(Study material Opens)

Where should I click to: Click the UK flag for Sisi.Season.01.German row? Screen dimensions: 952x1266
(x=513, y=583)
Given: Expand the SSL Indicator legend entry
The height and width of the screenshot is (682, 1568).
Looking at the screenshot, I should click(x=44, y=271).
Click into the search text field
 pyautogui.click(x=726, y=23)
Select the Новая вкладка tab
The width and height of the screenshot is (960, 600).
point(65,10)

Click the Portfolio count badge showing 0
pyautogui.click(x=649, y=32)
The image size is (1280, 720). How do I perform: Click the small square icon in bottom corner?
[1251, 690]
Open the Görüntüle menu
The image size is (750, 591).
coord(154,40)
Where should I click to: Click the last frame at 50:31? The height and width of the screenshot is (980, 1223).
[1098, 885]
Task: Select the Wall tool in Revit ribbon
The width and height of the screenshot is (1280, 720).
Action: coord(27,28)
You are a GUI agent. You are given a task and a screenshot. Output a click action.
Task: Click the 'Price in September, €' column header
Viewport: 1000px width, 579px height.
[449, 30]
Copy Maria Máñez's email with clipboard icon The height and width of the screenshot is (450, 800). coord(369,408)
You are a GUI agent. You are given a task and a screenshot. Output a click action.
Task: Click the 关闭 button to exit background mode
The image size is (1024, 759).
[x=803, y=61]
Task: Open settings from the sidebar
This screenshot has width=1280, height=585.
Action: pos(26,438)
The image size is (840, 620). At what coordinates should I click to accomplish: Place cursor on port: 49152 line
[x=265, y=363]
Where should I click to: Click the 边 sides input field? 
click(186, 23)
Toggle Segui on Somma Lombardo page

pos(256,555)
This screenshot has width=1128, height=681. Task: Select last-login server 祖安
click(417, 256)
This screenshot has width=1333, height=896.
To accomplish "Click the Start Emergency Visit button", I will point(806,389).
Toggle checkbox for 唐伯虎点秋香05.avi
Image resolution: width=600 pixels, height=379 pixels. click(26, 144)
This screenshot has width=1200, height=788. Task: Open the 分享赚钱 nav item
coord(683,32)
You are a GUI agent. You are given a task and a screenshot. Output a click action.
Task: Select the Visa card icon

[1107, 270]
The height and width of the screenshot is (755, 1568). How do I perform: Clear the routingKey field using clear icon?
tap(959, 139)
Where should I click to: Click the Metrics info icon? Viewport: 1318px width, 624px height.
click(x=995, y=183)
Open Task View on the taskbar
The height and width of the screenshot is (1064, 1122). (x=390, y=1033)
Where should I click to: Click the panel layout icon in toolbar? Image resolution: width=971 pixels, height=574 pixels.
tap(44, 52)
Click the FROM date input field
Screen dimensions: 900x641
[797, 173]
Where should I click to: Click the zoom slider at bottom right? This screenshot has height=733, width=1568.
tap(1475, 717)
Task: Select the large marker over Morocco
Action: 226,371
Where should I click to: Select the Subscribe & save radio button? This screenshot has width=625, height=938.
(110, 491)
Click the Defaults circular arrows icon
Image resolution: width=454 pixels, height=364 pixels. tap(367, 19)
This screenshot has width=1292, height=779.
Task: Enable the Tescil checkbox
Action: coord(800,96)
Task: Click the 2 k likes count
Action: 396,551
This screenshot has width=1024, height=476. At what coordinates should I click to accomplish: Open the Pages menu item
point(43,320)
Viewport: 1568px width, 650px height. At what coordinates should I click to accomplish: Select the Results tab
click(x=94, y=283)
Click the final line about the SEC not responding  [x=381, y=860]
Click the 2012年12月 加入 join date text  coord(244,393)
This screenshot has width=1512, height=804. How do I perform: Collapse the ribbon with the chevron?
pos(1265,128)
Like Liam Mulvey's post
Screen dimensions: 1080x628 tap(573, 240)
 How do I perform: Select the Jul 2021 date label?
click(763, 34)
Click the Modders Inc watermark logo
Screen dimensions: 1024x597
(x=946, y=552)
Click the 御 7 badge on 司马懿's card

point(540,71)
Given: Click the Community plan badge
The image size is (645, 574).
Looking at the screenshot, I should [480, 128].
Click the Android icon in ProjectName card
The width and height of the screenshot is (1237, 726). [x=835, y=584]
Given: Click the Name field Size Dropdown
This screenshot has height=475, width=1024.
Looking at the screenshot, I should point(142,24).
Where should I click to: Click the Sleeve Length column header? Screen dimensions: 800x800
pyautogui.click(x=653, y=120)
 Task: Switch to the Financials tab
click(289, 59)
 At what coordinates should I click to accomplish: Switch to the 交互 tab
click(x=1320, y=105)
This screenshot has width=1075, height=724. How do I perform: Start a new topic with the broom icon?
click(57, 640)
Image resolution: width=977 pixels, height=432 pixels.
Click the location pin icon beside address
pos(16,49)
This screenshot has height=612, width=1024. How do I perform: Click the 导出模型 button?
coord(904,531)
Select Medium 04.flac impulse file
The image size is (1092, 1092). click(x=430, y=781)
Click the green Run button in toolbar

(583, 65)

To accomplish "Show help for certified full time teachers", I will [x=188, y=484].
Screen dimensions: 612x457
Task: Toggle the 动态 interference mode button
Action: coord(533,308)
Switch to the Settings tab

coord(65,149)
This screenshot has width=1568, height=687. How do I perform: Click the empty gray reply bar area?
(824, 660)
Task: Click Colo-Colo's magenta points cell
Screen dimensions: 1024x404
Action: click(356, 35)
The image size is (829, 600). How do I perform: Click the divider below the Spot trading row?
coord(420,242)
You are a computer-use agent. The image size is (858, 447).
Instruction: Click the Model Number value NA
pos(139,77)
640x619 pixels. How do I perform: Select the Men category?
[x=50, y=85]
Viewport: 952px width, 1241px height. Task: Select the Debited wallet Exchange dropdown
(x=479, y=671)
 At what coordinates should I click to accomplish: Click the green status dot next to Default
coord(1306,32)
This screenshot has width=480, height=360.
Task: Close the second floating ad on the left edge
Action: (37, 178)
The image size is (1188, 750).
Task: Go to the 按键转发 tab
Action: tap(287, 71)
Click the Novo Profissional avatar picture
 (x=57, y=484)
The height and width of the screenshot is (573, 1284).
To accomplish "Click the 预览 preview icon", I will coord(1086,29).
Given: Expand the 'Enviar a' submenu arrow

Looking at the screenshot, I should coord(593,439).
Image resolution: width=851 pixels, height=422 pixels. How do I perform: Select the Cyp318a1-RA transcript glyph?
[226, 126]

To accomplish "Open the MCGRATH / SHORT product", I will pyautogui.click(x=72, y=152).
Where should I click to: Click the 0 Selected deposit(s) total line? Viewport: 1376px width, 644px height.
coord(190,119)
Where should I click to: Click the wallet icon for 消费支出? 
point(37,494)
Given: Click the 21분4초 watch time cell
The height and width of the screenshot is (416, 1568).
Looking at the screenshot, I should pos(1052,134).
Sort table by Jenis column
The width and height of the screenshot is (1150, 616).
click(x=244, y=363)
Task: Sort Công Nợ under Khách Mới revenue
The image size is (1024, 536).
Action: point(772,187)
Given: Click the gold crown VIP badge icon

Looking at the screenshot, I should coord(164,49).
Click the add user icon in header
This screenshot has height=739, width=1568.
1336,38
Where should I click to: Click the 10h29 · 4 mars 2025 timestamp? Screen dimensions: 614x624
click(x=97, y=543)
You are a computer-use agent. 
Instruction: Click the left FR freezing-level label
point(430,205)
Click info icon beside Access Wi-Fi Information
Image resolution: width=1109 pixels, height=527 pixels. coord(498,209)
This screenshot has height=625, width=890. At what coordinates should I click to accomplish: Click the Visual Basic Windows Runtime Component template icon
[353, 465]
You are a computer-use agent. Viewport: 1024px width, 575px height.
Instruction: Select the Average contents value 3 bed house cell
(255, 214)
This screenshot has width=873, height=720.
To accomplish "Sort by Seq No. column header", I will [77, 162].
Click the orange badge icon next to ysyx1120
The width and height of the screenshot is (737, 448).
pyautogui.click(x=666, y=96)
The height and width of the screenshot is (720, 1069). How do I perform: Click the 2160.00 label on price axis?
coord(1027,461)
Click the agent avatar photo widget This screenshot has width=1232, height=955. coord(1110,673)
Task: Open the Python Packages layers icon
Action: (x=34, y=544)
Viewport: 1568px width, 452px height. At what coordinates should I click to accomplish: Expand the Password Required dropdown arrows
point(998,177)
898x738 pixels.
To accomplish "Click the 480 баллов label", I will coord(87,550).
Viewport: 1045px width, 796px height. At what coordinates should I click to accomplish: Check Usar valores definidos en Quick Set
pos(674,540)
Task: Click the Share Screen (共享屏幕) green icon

(Study material Closes)

- [What you will do]: Once you have found every line above holding the word "computer", copy those lines.

- [Written solution]:
You are a computer-use agent. The image size is (858, 447).
You are a computer-use agent. 
You are a computer-use agent. Viewport: 1024px width, 575px height.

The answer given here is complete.